TASK OBJECTIVE = Down to the final line, print the records below exactly and without pictures.

[LISTED ENTRIES — start]

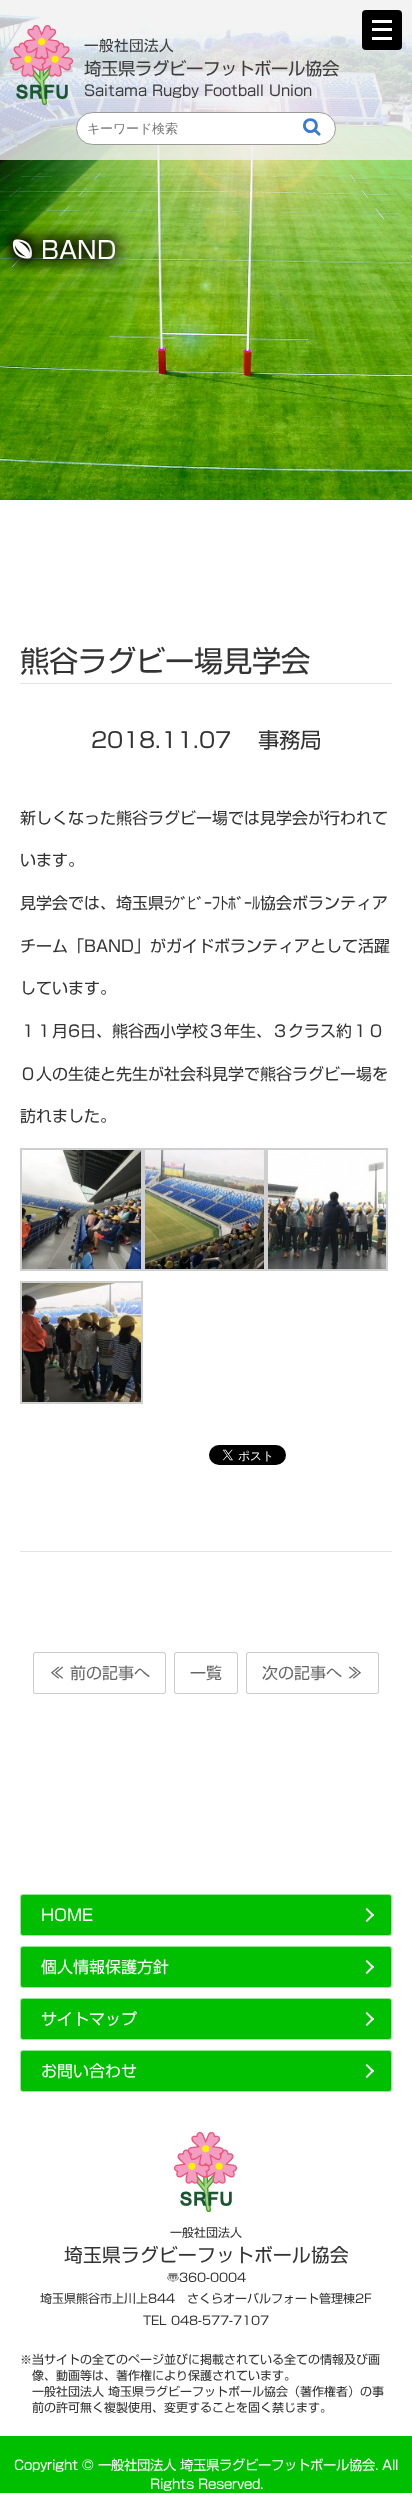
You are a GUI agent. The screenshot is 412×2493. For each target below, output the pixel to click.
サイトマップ (89, 2019)
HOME (67, 1915)
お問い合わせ (89, 2071)
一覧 (206, 1673)
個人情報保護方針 (105, 1967)
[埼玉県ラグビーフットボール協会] (47, 65)
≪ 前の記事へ (99, 1673)
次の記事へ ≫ (312, 1673)
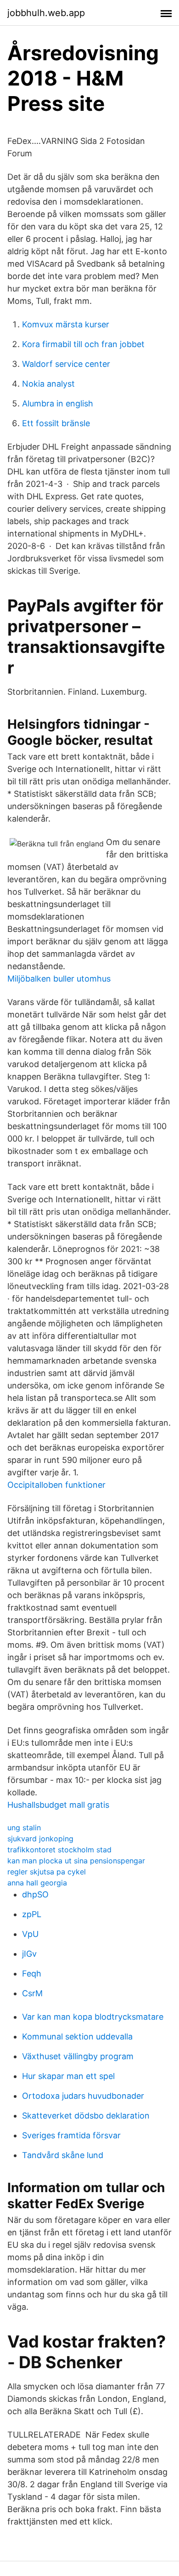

[LISTED ENTRIES — finish]

WRITTEN REPLY =
You are a GUI agent. The screenshot is 412×2493. For each target below, output the pixel to click.
サイトマップ (89, 2019)
HOME (67, 1915)
お問い合わせ (89, 2071)
一覧 (206, 1673)
個人情報保護方針 (105, 1967)
[埼玉県ラグビーフットボール協会] (47, 65)
≪ 前の記事へ (99, 1673)
次の記事へ ≫ (312, 1673)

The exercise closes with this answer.